■ **WHAT IS EXPECTED**: Could you give again exactly, and only, the lines from the one holding "Open the Dashboard from the sidebar" through the end of the data, both ends included, with pictures left out?

Items from a dataset:
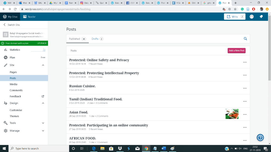Viewport: 271px width, 152px height.
Task: Open the Tamil (Indian) Traditional Food post
Action: click(x=96, y=99)
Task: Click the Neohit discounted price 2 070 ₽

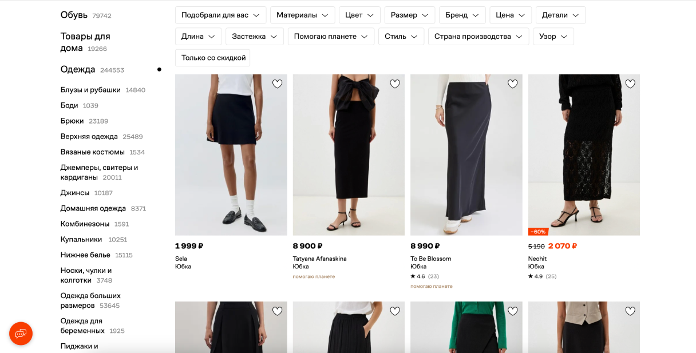Action: 562,246
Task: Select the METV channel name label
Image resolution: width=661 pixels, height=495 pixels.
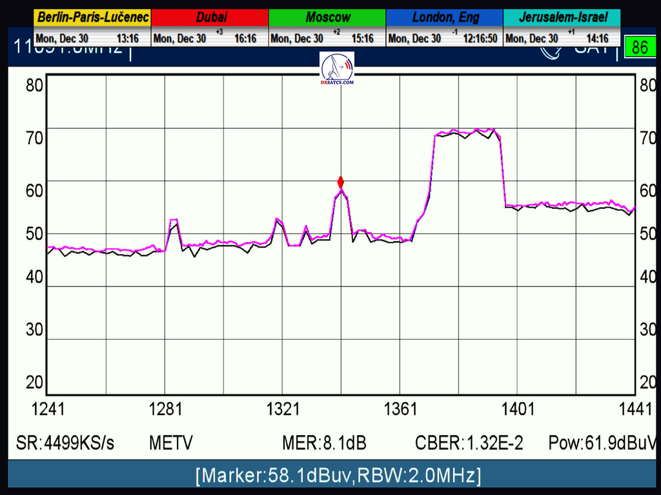Action: [x=170, y=443]
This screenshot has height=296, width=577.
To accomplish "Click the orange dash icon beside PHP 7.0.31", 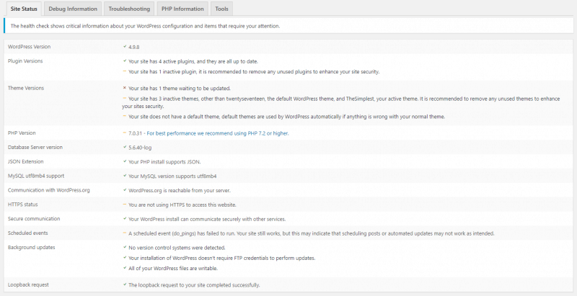I will point(125,133).
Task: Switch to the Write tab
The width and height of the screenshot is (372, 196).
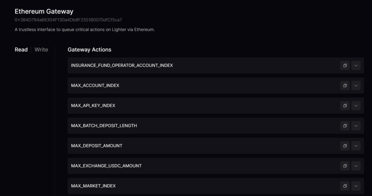Action: 41,50
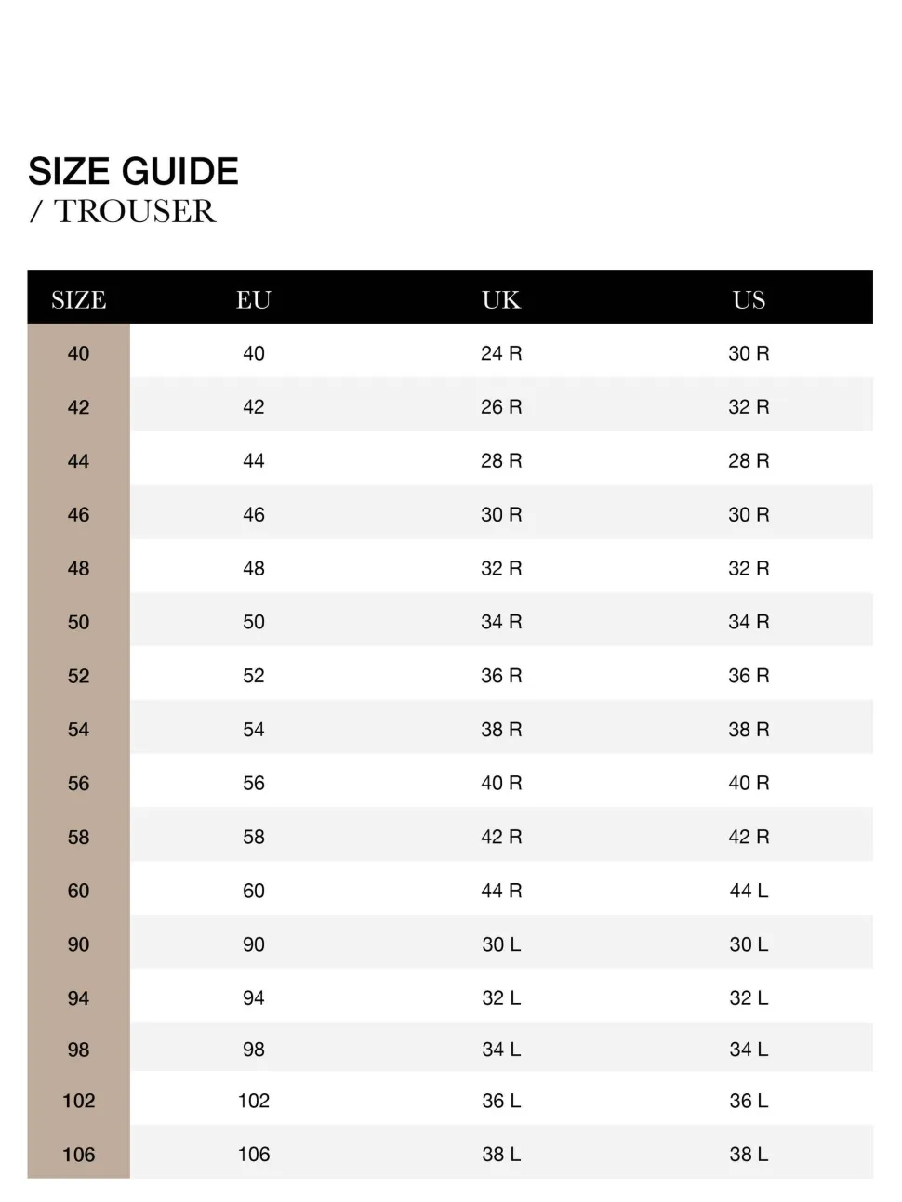Viewport: 902px width, 1202px height.
Task: Select the UK column header
Action: click(x=501, y=299)

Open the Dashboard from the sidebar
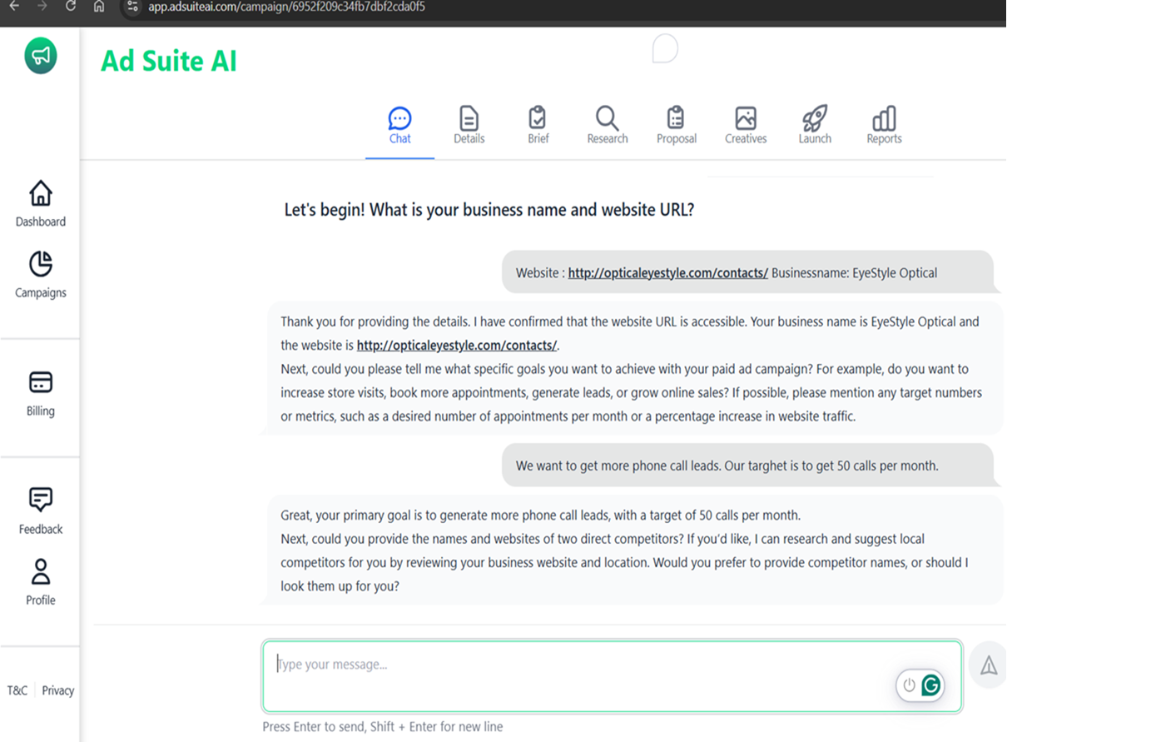click(40, 203)
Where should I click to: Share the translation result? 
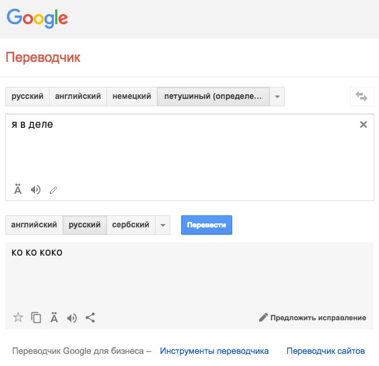pos(90,318)
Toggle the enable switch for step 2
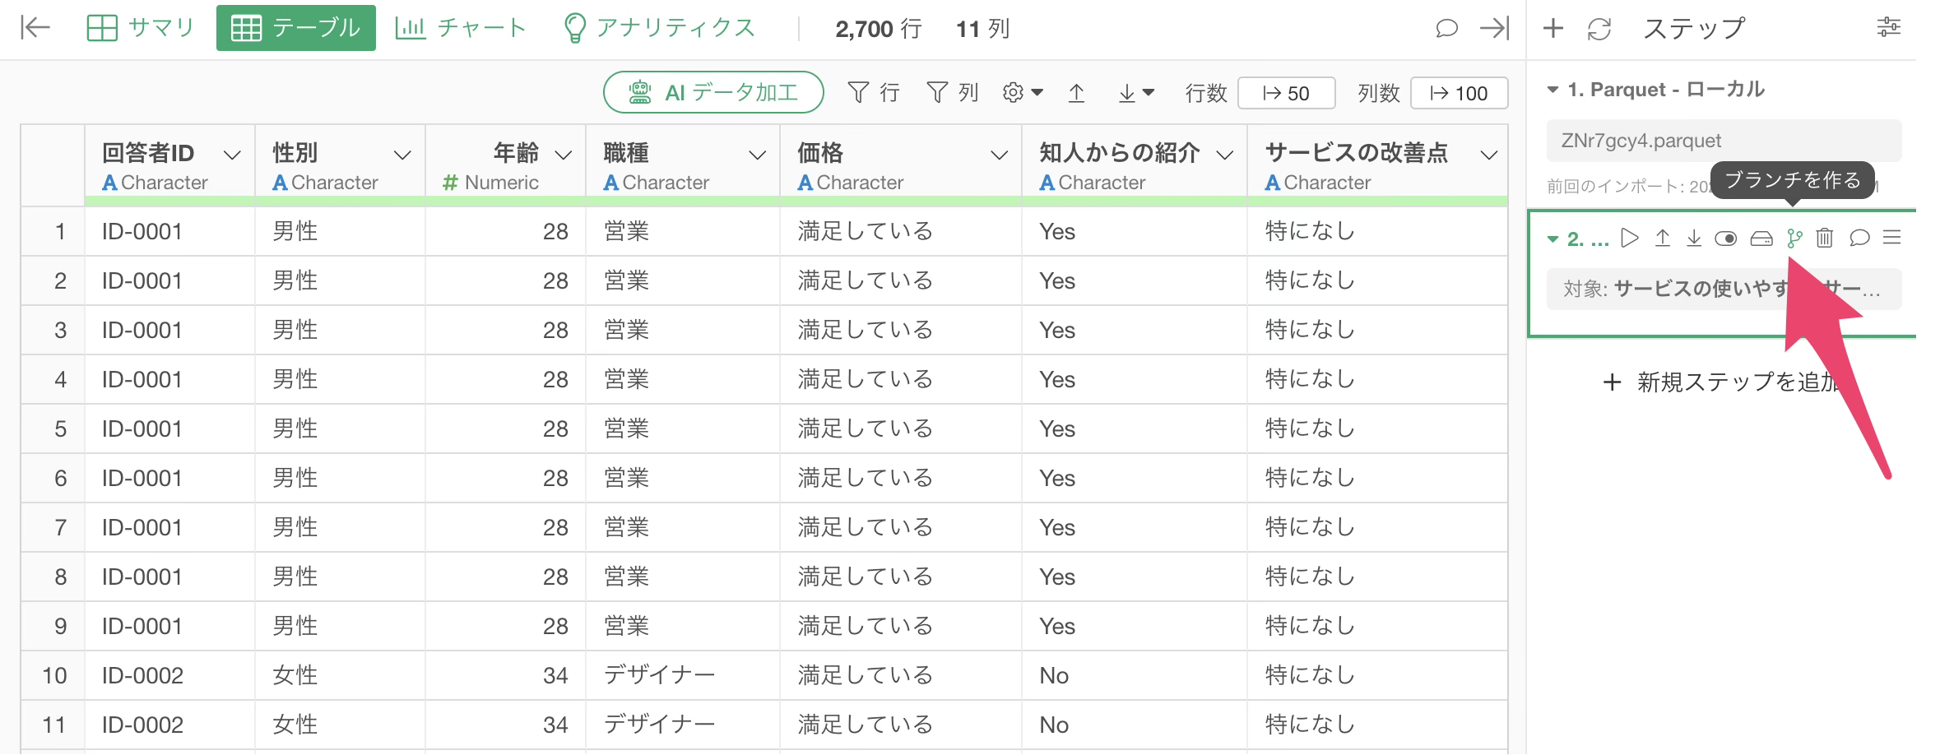 1725,239
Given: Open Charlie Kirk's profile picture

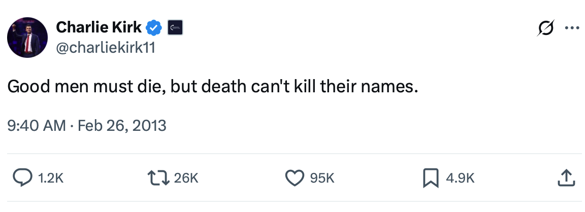Looking at the screenshot, I should point(27,37).
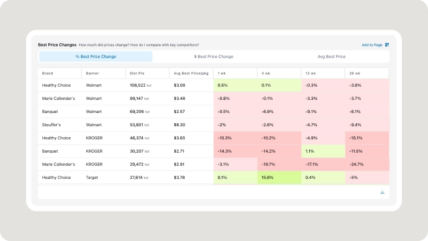Click the Avg Best Price/pkg column header
This screenshot has height=241, width=428.
(x=191, y=73)
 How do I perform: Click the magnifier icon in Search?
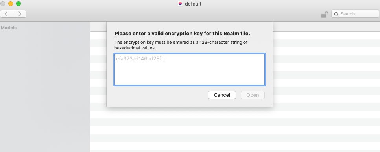pos(336,14)
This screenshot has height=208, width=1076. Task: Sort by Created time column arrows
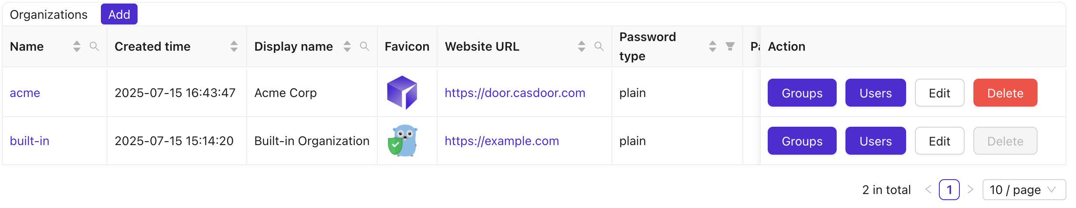click(x=234, y=46)
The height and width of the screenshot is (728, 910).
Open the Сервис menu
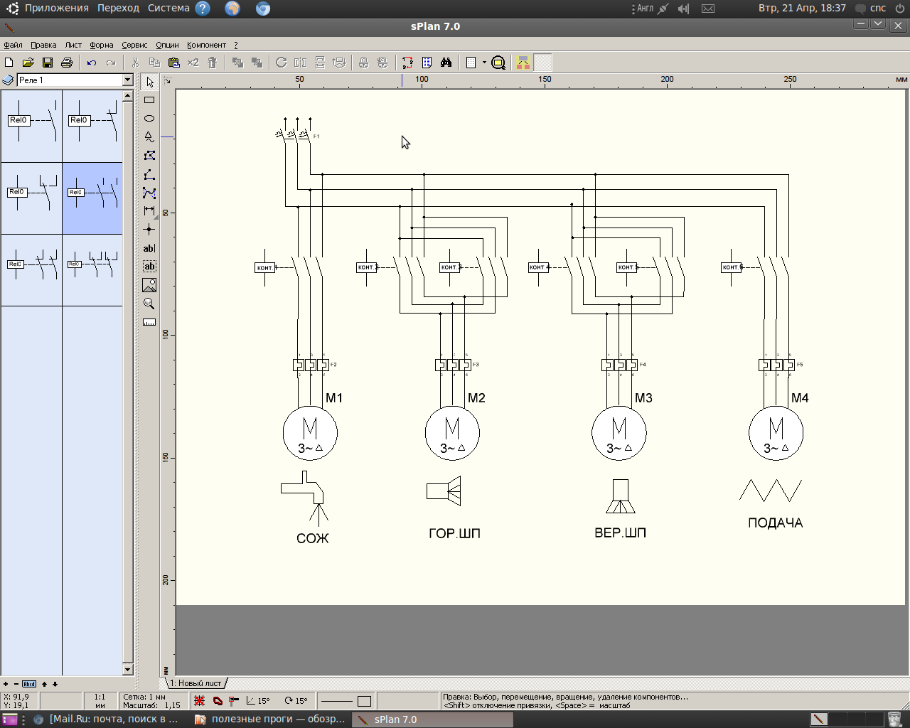tap(134, 45)
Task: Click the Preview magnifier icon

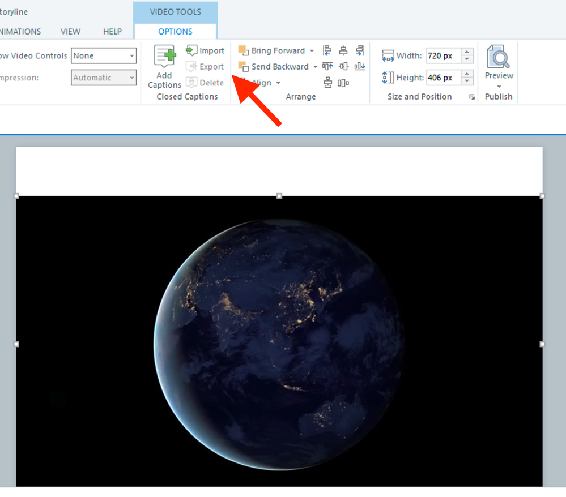Action: [499, 58]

■ **ANSWER BOX**:
Open the Dashboard from the sidebar
click(40, 203)
Where should I click to: Share the translation result? 
pos(90,318)
Toggle the enable switch for step 2
 1725,239
Given: Open Charlie Kirk's profile picture

Looking at the screenshot, I should point(27,37).
Click the Avg Best Price/pkg column header
This screenshot has height=241, width=428.
(x=191, y=73)
 How do I perform: Click the magnifier icon in Search?
pos(336,14)
This screenshot has height=208, width=1076. Task: Sort by Created time column arrows
click(x=234, y=46)
The height and width of the screenshot is (728, 910).
Open the Сервис menu
tap(134, 45)
Task: Click the Preview magnifier icon

Action: [499, 58]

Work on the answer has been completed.